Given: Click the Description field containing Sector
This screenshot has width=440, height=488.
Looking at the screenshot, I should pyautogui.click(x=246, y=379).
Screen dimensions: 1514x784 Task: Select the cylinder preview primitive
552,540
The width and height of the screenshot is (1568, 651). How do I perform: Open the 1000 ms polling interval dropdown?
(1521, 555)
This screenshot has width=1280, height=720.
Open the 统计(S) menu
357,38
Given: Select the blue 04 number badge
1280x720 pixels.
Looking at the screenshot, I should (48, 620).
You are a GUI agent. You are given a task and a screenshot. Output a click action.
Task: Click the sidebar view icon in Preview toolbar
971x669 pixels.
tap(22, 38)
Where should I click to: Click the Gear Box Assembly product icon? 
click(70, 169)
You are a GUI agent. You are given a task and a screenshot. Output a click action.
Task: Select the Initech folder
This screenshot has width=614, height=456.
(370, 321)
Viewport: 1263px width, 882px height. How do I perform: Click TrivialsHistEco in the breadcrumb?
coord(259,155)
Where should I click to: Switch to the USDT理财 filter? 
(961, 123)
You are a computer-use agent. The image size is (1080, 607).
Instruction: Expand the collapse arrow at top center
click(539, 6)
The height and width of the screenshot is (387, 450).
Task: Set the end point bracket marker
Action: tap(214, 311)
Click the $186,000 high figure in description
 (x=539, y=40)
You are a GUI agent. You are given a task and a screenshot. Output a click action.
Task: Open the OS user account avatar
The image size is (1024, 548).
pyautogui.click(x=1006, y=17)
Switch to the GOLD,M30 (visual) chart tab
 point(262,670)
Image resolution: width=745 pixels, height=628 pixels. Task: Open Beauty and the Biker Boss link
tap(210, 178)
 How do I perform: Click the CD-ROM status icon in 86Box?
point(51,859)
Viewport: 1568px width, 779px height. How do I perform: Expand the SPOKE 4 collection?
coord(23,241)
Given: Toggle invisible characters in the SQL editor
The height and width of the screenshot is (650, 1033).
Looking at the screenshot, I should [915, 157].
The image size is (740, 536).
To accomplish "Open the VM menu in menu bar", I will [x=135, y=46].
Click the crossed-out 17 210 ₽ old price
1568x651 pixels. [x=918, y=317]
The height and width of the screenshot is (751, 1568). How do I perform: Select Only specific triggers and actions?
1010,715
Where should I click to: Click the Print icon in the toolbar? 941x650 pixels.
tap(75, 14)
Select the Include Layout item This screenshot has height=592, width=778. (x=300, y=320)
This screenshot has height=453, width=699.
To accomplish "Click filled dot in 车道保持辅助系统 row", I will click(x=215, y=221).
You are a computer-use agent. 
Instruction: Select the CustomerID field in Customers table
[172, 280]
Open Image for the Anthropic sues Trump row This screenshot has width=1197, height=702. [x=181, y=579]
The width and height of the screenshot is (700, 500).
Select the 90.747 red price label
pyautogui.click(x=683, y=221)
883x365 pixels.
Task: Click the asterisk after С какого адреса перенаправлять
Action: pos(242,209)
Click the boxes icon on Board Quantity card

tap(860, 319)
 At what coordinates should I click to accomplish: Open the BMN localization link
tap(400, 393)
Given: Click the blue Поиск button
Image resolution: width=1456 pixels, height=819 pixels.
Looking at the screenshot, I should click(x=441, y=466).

******

- TASK DETAILS -
Copy out every line in the records above that contains the string "accomplish", treating uppercase and lowercase letters as different.

- THE SOLUTION -
To accomplish "Open the VM menu in menu bar", I will [x=135, y=46].
To accomplish "Click filled dot in 车道保持辅助系统 row", I will click(x=215, y=221).
 At what coordinates should I click to accomplish: Open the BMN localization link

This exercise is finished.